__What the task asks__.
Determine how many lines in the entries below contain "dropdown", and output only that number.

__Task material__.
--

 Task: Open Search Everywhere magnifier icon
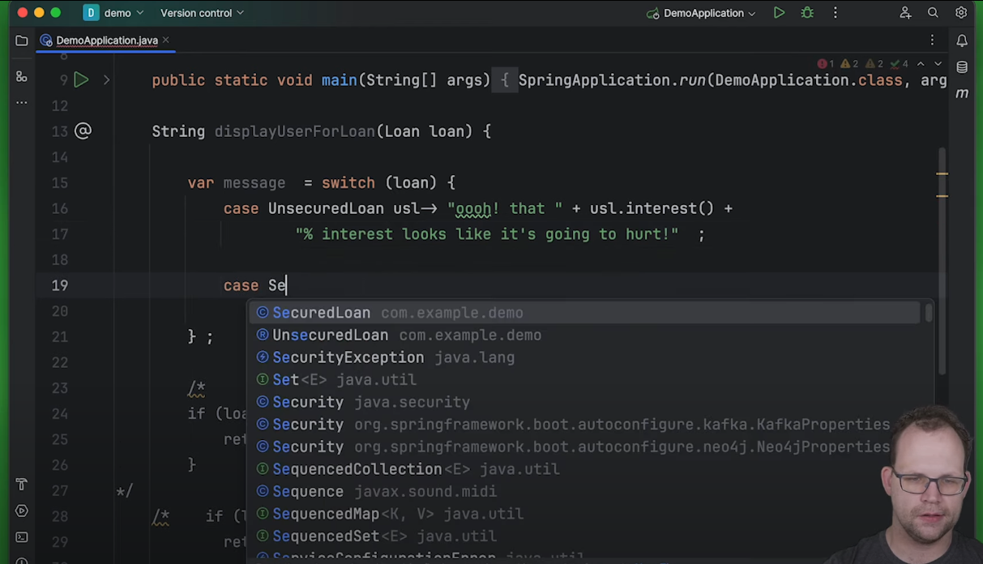[933, 12]
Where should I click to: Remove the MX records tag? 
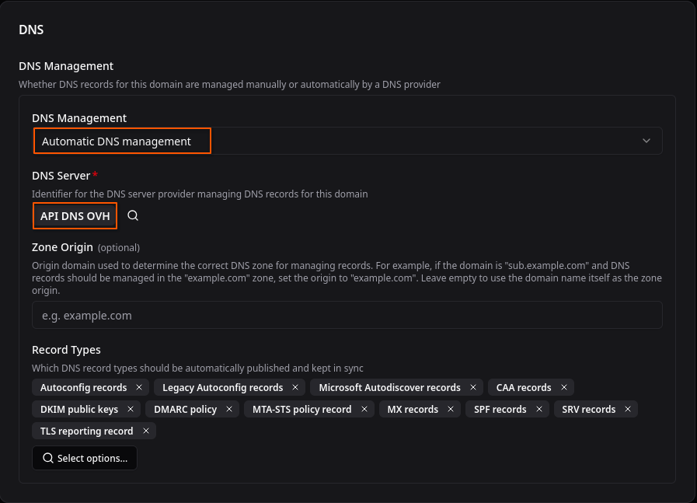point(451,409)
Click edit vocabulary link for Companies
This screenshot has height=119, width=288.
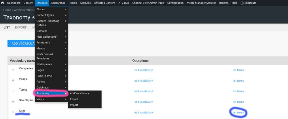coord(143,70)
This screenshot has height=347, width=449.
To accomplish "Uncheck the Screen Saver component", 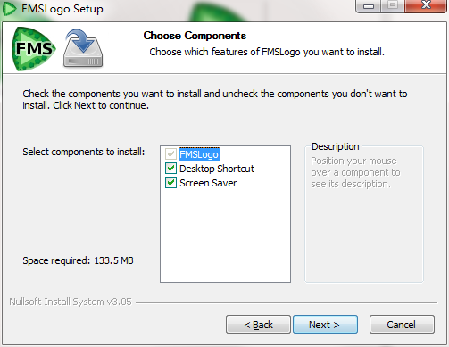I will (x=170, y=183).
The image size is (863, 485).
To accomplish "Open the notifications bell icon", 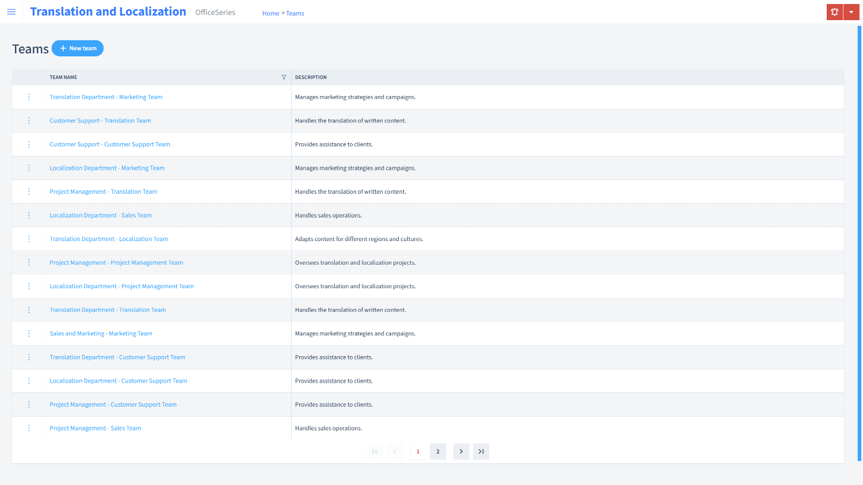I will point(834,12).
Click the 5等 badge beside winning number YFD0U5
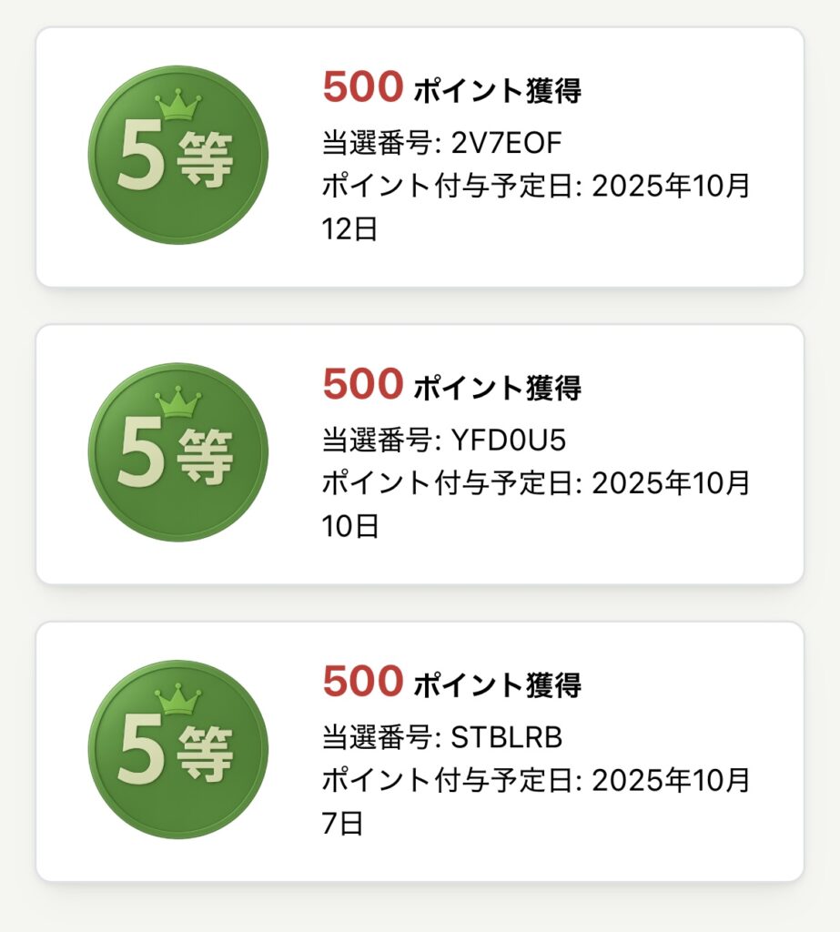 point(177,452)
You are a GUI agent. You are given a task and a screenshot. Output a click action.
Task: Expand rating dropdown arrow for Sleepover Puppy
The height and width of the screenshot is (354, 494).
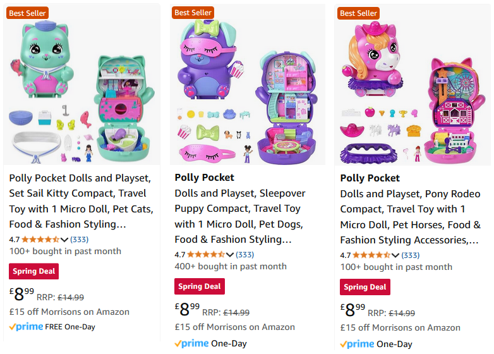(x=230, y=255)
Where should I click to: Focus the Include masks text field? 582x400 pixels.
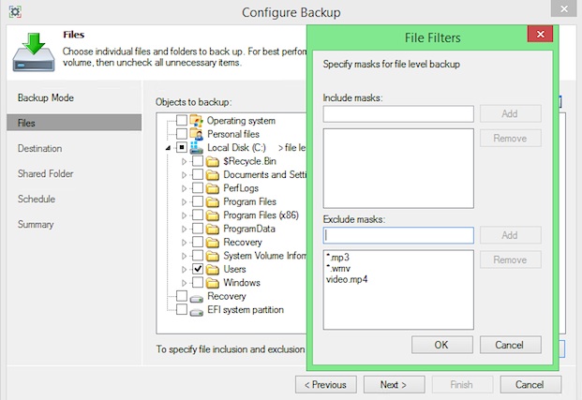pos(398,114)
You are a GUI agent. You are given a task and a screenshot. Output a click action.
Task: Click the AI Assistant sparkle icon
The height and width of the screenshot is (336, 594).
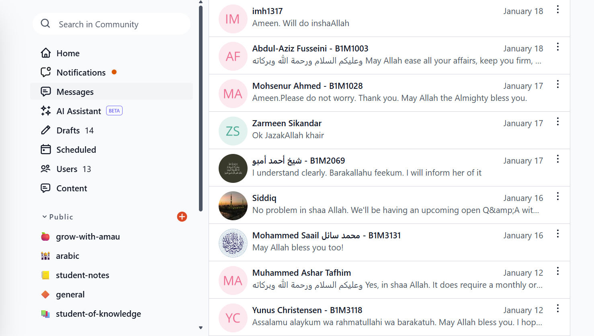[46, 111]
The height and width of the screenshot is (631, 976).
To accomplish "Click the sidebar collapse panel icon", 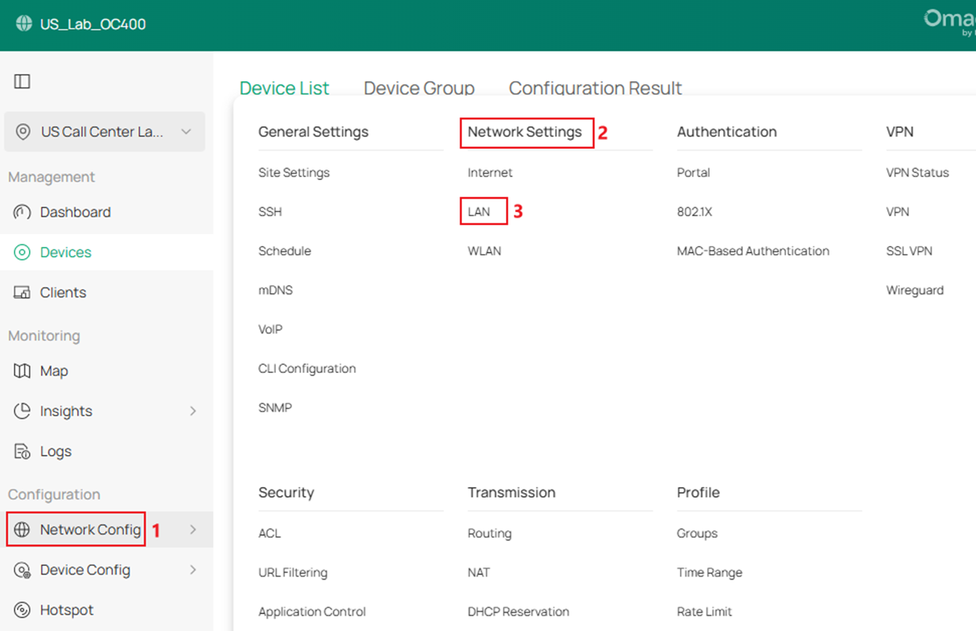I will pos(23,80).
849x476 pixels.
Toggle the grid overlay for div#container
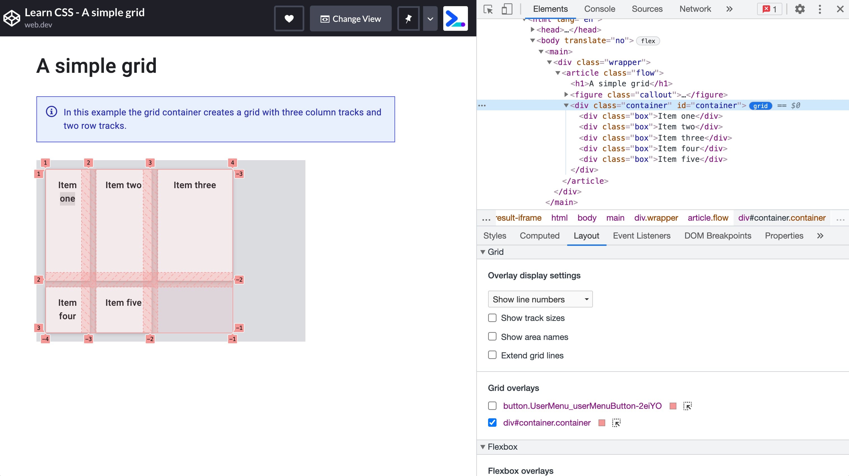point(491,423)
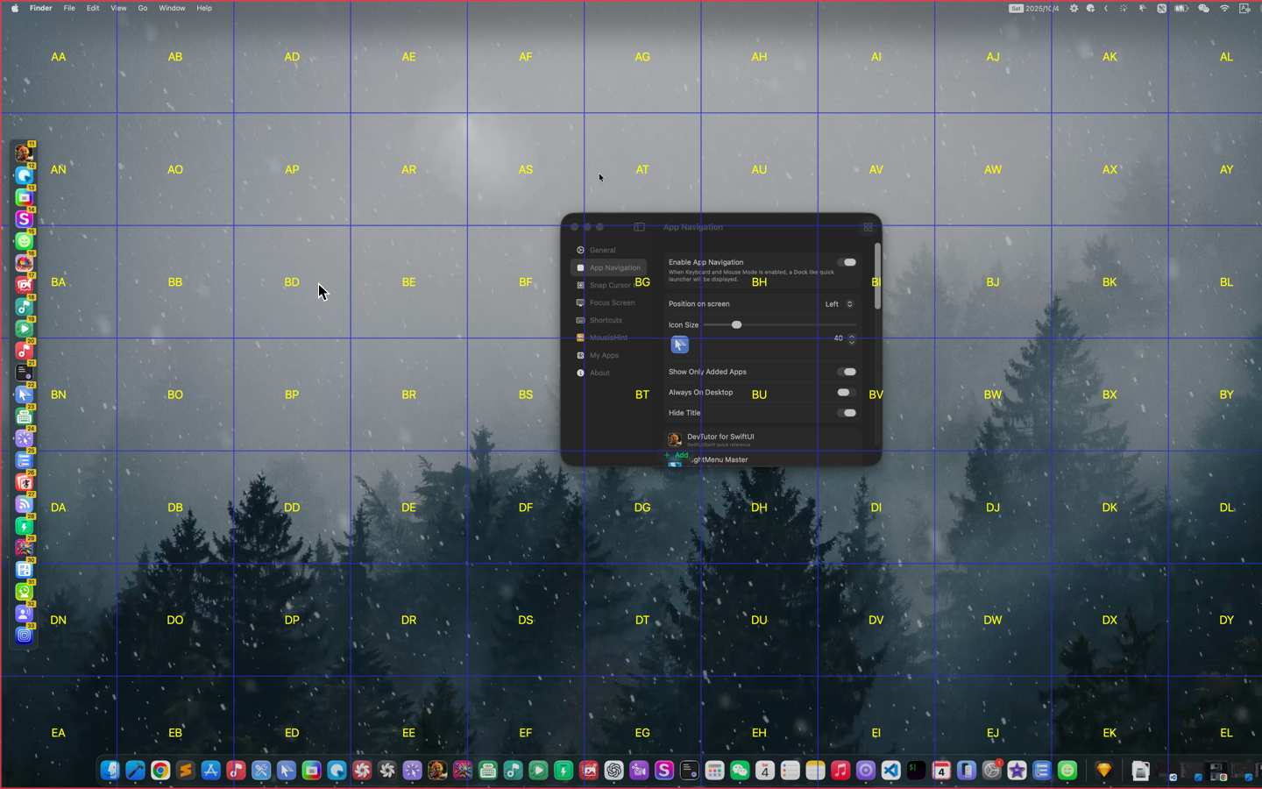The height and width of the screenshot is (789, 1262).
Task: Open the Go menu in menu bar
Action: (142, 8)
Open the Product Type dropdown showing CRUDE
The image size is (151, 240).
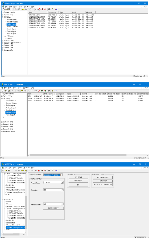tap(53, 183)
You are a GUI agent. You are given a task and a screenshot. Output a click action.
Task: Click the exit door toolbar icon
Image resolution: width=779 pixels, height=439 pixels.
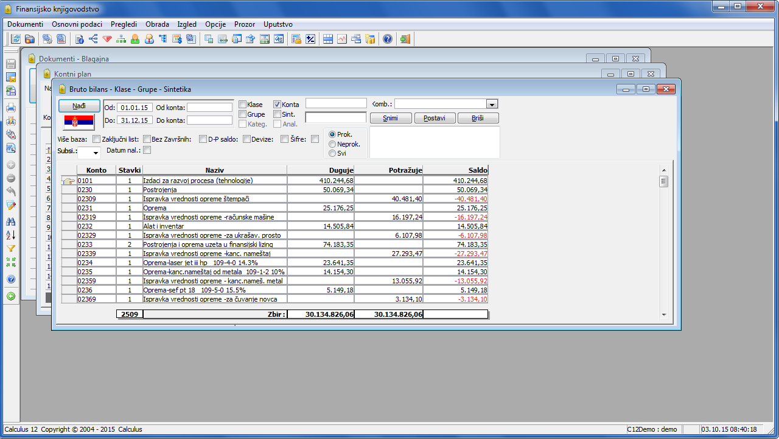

--

__Answer space__.
2